**Document excerpt:**
= = =
But can’t we just conclude that the Bible, Quran, Aristotle, etc., were wrong on slavery but still have much else to offer us? We could certainly conclude that, but do we usually take moral, legal or spiritual advice from those who support slavery? Whatever the answer we come up with, the questions need to be asked and discussed. As I make clear in this book, I believe slavery is wrong. What interests me here is explaining how almost all moral authorities in human history thought it was right, and what this means for our view of history, moral philosophy and theology.

Power and the Study of Slavery

Beyond the sensitivity inherent in Americans discussing the history of slavery, this endeavor pushes us onto the charged axes of several longstanding disputes. These include the power dynamics involved in studying the post-colonial world as well as the pervasive knot of problems around race. To speak about the history of the Atlantic slave trade is inevitably to make or to be seen to make an assignment of responsibility. The study of the history of the slave trade remains locked in an explicit or implicit debate over who is to blame. As far back as John Locke (d. 1704), African internal warfare and enslavement of other Africans was used to justify the European trade in African slaves.⁸ So when Western historians write about the (undeniable) role of African states and agents in the transatlantic slave trade, some scholars from the post-colonial world have read this as attempting to saddle non-Europeans with the burden of European sin.⁹

Slavery and Western-led abolition have long been intertwined with colonialism and the debates around power politics, security and demography that have followed. The long history of Western scholarship and governments projecting an image of barbarity onto the ‘Eastern’ or ‘African’ other as part of the construction of Western identity, or to justify colonial conquest, has greatly complicated making anything approaching objective assessment of the nature of slaver(ies) in the non-West. Since the 1970s, many Western scholars of Middle East and Islamic history have worried that Western disapproval of slavery in those traditions might be a continuation of colonial powers using the cause of slavery as a reason/excuse for intervention in native affairs. With Islamophobia proliferating in the West in recent decades, some scholars sincerely trying to combat inaccurate stereotypes of Muslims as regressive and dangerous might feel compelled to portray slavery in the Islamic world as ‘not that bad.’ Ironically, going back to the 1400s, an assortment of Europeans and Americans have painted a benign image of slavery in the Muslim world as well as in other African and Asian societies. Sometimes this was because they simply found this to be the case. But it often served other agendas. It fended off abolitionist objections to powerful overseas commercial or political interests in slave-holding regions by showing that slavery there was tolerable, or that the conditions of slaves in colonial holdings merited no real concern.¹⁰

If the production of knowledge is an exercise of power, then there are few subjects more susceptible to the subjectivities this involves than the study of slavery. Some readers might object (as some already have) that it is not appropriate for a white person (such as me) to write a book like this on slavery because I cannot possibly understand slavery’s dehumanizing trauma. They might add that insisting on investigating the moral and theological dimensions of slavery rather than focusing on the suffering it has caused is a product of my privilege.
= = =
**Supplied material:**
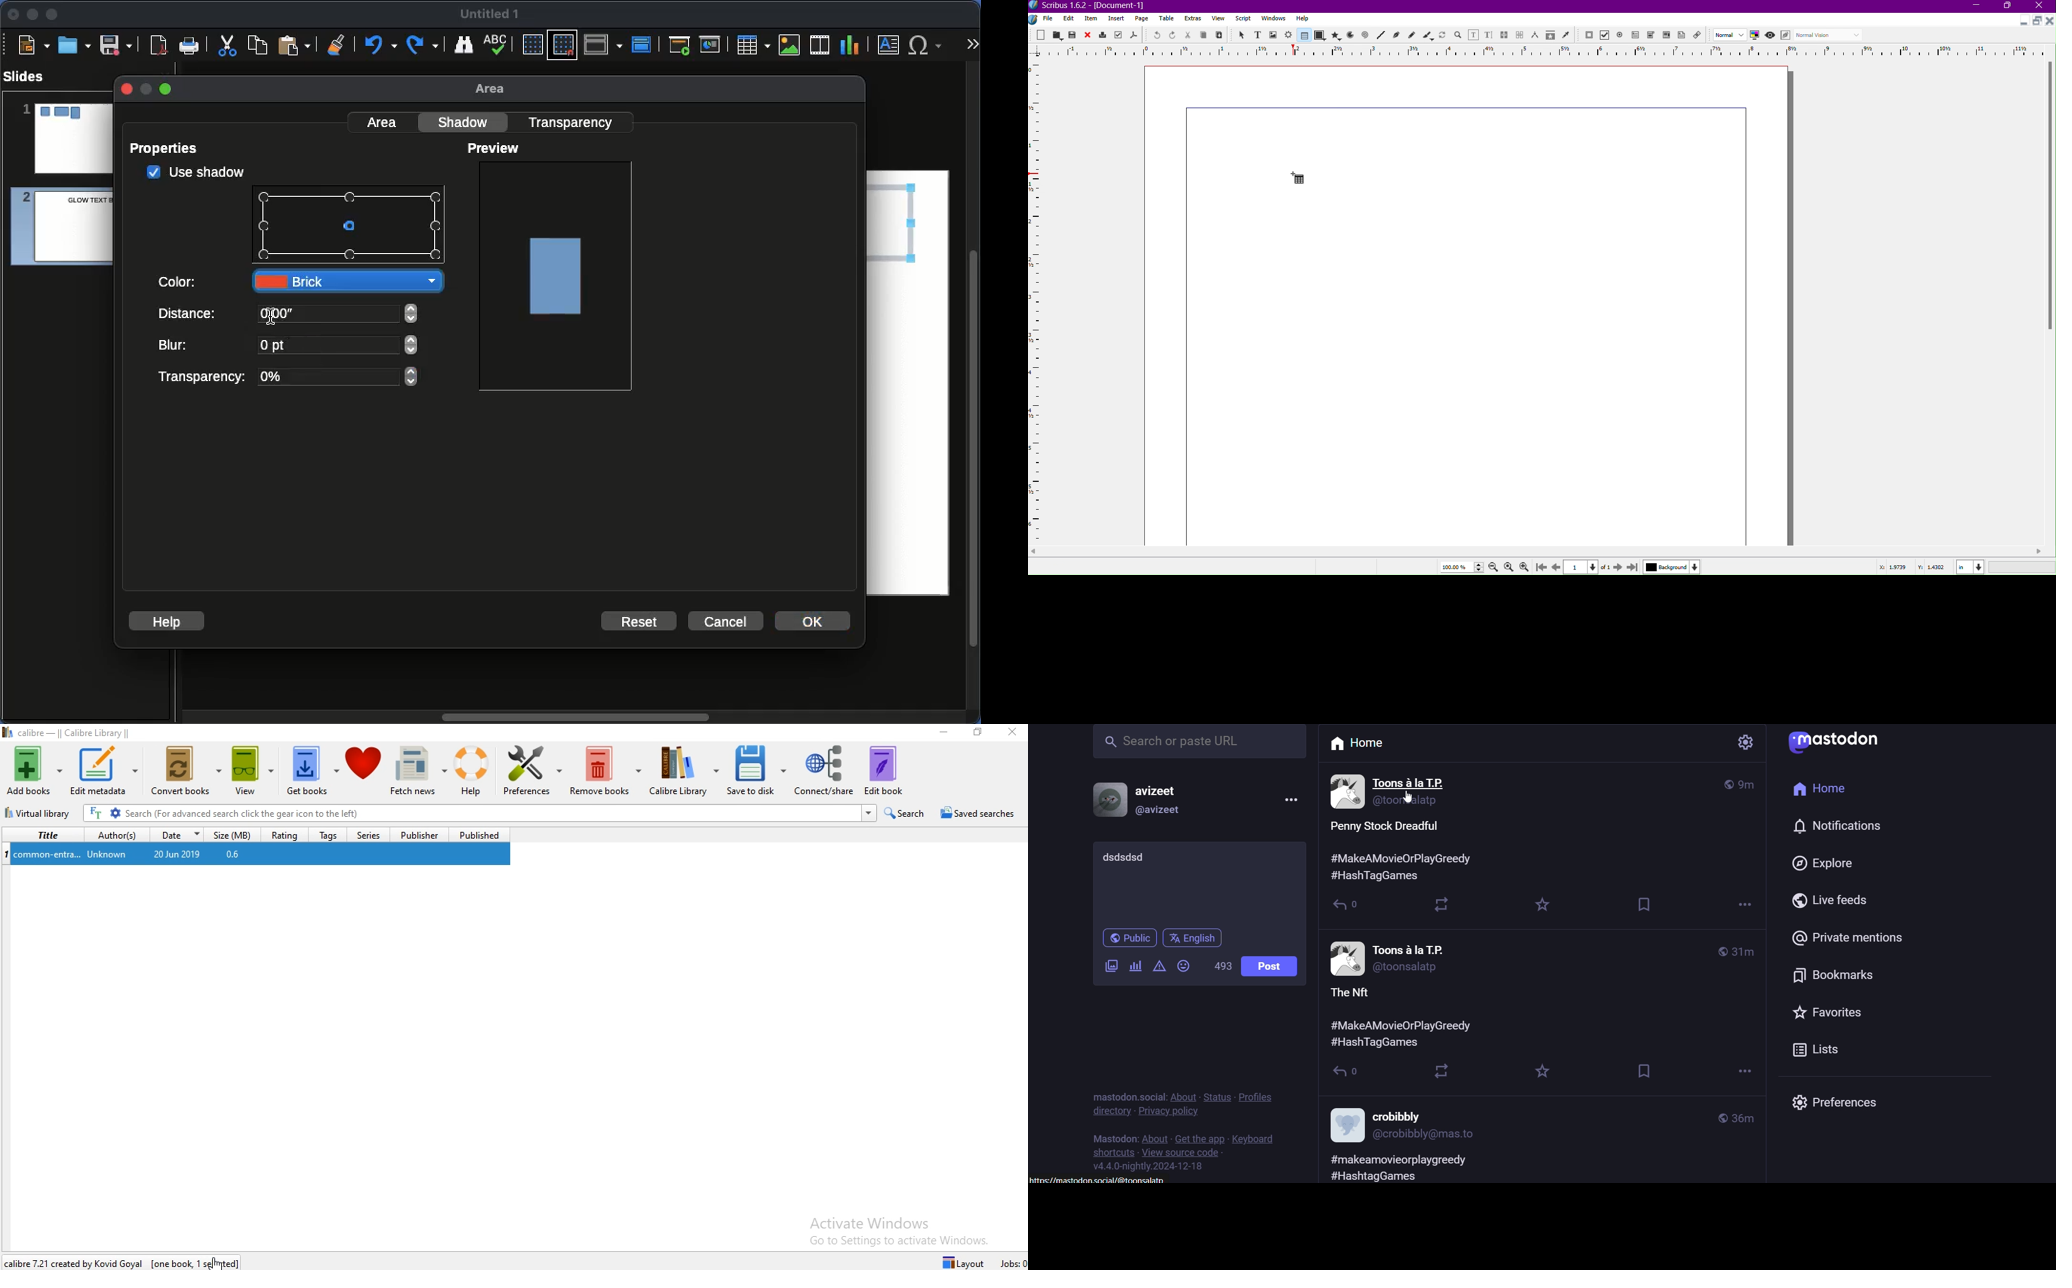 The width and height of the screenshot is (2072, 1288). Describe the element at coordinates (930, 45) in the screenshot. I see `Special characters` at that location.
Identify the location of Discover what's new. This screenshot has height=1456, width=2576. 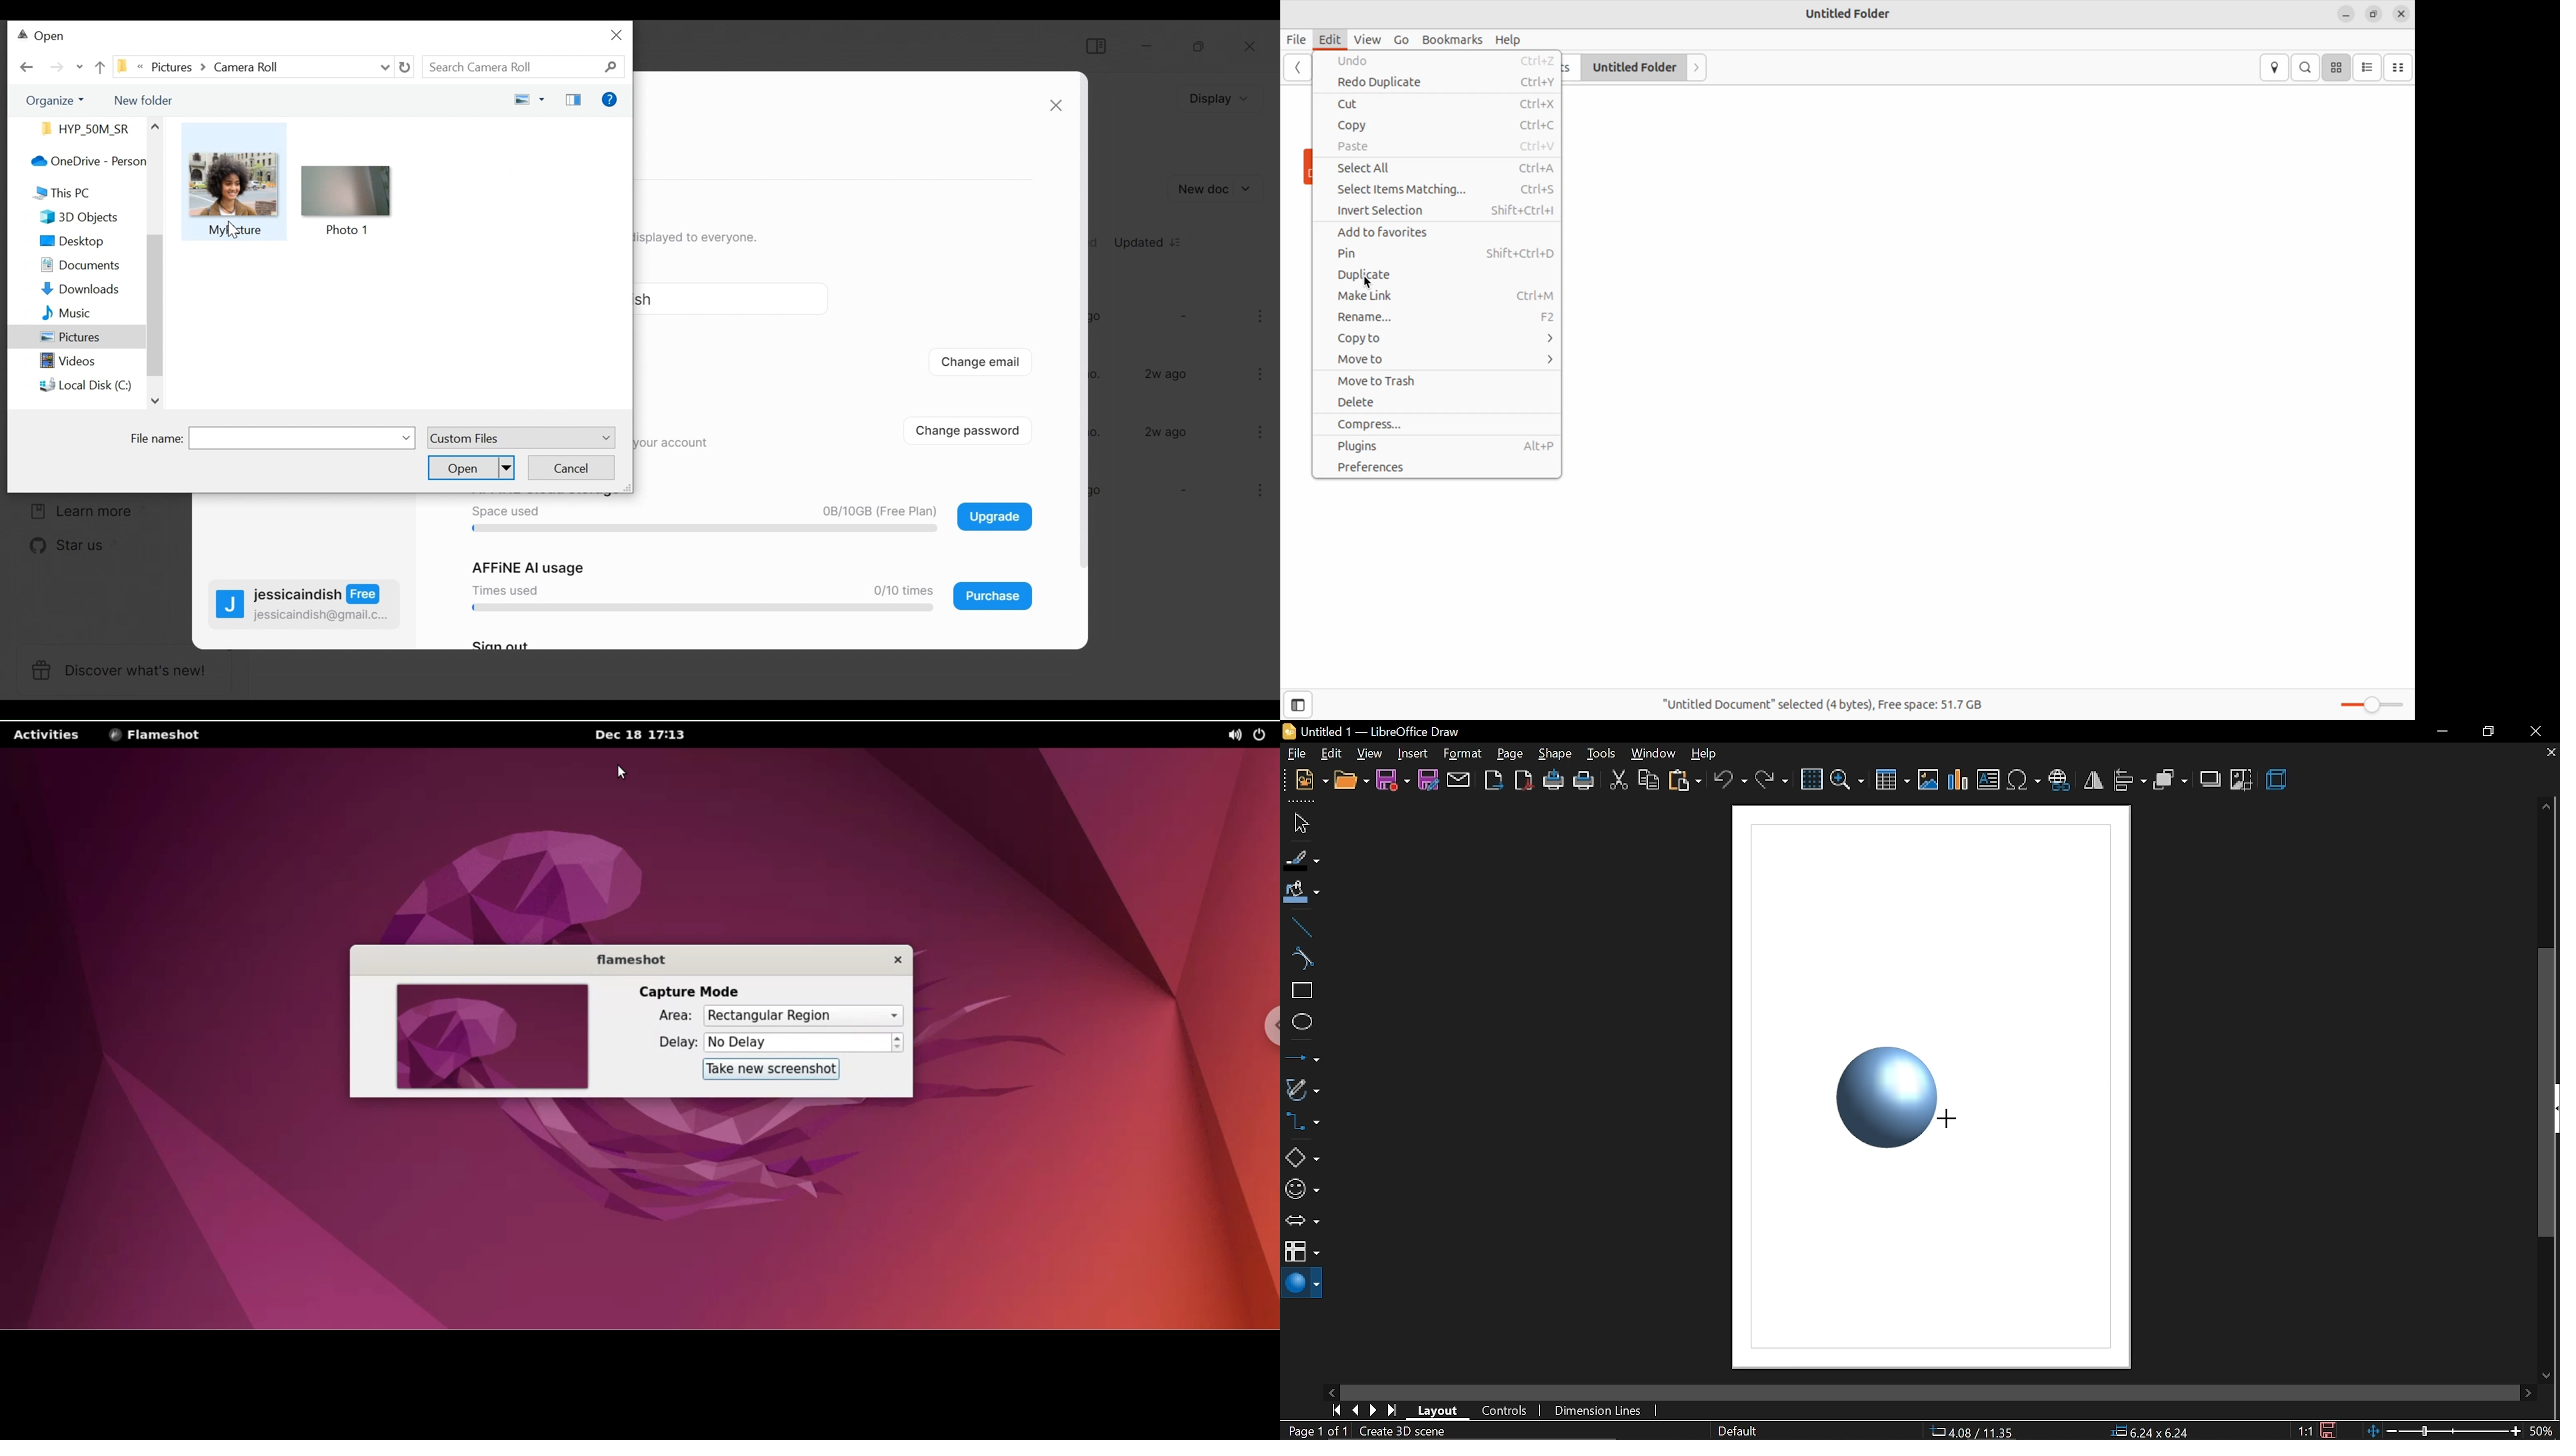
(123, 671).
= = =
**Exercise task A:**
Please extract the slavery excerpt from "If the production" to "of my privilege.".
**Exercise task B:**
According to the slavery excerpt, since which decade have many Western scholars of Middle East and Islamic history worried that disapproving of slavery in those traditions might continue colonial practice?
**Exercise task C:**
The slavery excerpt says the author is interested in what almost all moral authorities believed about slavery and what this means for "our view of" certain fields. List those fields.

**Correct result A:**
If the production of knowledge is an exercise of power, then there are few subjects more susceptible to the subjectivities this involves than the study of slavery. Some readers might object (as some already have) that it is not appropriate for a white person (such as me) to write a book like this on slavery because I cannot possibly understand slavery’s dehumanizing trauma. They might add that insisting on investigating the moral and theological dimensions of slavery rather than focusing on the suffering it has caused is a product of my privilege.

**Correct result B:**
Since the 1970s.

**Correct result C:**
History, moral philosophy, theology